» **Brief**
How many lines in the data that follows contain the word "sidebar"? Only that number is needed.

» **Records excerpted from a collection**
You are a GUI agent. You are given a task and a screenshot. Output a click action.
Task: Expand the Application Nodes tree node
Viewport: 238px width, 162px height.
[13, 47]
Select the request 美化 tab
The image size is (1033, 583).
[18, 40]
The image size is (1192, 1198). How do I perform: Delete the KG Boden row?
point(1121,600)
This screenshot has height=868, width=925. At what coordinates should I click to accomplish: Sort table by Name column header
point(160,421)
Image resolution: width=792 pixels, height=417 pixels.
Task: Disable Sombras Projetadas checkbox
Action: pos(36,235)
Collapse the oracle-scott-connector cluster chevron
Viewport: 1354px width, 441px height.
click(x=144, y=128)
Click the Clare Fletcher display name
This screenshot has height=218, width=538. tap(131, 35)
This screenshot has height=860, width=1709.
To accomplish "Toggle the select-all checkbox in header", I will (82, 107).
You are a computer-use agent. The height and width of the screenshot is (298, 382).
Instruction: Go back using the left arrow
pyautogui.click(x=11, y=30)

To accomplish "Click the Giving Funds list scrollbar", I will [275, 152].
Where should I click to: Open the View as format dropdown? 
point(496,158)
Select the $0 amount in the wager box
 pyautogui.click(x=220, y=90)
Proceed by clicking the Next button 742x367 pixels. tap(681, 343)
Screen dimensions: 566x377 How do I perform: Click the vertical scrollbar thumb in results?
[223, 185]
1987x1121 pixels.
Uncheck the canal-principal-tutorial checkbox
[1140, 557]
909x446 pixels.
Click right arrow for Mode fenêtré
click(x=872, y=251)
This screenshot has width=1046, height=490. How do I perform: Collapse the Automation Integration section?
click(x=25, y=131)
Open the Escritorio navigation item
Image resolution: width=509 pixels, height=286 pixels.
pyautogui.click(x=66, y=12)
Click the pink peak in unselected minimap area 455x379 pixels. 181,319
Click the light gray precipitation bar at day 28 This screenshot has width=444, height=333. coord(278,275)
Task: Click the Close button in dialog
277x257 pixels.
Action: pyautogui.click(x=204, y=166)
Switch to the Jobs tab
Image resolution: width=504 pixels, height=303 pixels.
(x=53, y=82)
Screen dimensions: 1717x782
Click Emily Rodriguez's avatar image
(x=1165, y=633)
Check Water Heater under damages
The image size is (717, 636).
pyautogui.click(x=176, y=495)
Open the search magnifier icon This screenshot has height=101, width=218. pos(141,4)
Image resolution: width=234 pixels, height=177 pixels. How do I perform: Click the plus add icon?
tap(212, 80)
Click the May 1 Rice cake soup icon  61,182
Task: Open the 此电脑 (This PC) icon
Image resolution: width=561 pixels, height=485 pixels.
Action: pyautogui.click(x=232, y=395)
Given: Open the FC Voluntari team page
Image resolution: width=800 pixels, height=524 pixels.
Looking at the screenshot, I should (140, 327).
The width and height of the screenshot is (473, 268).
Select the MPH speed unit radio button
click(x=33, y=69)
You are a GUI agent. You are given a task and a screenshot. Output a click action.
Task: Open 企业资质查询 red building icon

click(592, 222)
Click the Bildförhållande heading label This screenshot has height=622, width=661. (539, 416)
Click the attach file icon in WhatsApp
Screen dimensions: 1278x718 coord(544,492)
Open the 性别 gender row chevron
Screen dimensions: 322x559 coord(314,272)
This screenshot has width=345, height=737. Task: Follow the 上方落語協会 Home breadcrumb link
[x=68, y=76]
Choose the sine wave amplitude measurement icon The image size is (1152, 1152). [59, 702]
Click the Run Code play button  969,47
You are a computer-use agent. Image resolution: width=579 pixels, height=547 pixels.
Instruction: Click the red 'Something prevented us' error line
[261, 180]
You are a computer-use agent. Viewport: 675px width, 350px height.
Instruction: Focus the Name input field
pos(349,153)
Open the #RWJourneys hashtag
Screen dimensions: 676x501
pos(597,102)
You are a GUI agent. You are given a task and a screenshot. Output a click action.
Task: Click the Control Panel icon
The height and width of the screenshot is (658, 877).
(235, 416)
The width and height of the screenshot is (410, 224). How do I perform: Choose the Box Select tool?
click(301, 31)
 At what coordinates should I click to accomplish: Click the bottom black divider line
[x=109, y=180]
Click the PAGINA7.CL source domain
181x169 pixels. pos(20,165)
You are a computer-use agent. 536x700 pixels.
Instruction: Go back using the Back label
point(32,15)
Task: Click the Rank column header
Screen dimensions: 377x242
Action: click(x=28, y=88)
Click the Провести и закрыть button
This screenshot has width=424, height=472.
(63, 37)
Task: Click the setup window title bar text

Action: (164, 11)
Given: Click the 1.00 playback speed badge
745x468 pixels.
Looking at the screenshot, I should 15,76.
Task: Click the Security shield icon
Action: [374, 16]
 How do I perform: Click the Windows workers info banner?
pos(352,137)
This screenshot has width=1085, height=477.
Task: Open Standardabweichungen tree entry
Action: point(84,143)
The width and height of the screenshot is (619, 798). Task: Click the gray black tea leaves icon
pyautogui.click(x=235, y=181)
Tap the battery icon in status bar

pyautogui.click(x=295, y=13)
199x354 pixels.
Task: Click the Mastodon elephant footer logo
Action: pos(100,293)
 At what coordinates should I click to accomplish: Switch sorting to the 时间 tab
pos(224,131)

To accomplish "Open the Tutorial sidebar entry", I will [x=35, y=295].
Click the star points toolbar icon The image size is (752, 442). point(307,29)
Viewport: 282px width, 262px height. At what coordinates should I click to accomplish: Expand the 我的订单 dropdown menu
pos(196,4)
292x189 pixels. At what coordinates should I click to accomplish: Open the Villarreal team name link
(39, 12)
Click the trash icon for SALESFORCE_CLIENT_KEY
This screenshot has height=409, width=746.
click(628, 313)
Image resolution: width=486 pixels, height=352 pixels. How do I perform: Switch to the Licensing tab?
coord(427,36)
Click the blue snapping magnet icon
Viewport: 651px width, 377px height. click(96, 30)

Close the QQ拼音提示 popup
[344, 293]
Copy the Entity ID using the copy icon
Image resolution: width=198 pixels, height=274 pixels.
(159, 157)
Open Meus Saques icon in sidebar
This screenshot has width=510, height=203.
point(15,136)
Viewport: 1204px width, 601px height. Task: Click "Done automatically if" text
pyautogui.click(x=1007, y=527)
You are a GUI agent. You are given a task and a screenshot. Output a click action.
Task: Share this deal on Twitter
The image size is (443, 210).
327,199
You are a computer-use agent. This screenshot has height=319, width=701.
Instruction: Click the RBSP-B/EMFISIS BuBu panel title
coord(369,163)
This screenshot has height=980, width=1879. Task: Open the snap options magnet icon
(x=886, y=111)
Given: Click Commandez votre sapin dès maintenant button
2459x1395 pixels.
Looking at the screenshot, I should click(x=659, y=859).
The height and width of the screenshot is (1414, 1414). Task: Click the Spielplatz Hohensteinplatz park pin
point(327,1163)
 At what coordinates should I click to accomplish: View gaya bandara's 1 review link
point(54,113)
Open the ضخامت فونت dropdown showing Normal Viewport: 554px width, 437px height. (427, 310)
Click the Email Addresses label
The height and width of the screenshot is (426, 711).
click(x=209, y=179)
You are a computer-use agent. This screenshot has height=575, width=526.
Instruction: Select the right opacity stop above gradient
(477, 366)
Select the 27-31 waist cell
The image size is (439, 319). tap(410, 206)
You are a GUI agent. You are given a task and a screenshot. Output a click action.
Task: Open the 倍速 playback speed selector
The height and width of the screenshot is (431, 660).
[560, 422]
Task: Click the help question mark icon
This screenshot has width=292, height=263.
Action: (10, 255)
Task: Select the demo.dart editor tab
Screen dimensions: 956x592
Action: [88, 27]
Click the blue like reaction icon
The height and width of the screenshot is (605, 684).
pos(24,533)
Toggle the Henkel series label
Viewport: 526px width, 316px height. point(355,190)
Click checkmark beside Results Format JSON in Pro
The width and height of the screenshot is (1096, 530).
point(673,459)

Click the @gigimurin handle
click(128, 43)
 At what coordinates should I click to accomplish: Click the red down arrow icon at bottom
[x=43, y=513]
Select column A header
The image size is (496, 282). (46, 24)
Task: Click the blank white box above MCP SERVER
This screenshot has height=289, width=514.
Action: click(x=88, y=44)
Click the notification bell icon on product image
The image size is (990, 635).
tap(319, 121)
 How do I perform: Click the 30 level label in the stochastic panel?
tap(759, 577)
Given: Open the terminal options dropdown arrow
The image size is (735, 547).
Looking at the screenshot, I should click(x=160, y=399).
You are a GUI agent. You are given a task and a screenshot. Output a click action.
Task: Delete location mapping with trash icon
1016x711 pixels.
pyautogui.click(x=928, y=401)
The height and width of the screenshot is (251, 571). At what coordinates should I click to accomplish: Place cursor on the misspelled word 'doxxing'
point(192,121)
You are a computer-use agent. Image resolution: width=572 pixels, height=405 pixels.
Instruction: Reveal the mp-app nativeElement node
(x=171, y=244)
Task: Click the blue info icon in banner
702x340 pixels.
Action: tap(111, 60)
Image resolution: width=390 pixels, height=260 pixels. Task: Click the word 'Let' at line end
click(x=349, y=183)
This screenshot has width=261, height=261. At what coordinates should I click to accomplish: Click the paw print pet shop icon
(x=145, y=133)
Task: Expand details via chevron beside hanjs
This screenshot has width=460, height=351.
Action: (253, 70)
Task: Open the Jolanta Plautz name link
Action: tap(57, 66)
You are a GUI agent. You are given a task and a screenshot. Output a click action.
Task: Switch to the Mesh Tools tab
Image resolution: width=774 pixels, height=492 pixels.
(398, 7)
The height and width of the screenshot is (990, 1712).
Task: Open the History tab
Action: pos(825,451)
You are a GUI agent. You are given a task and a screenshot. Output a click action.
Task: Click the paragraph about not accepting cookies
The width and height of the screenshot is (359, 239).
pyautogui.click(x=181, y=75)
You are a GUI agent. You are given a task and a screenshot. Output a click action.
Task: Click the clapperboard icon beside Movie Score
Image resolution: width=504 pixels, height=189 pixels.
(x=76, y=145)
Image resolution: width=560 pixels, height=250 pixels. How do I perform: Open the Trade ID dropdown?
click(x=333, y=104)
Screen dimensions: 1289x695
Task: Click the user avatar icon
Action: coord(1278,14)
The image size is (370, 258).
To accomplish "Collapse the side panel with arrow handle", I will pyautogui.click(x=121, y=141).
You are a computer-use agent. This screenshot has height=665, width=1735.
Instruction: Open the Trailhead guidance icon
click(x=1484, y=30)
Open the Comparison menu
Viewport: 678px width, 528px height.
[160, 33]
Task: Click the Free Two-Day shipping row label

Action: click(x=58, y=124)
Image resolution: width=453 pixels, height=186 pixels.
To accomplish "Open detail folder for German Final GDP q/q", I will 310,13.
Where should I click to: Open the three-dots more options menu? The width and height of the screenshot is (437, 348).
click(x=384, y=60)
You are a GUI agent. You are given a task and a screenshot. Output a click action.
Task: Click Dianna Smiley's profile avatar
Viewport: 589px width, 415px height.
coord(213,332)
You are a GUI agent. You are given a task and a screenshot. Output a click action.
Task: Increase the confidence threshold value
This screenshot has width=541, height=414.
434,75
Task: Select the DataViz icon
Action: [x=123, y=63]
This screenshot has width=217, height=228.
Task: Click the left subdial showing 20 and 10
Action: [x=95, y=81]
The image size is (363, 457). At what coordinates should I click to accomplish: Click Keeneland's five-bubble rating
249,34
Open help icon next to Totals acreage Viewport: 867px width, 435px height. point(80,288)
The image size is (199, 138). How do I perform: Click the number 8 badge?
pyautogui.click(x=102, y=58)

» **Task output**
2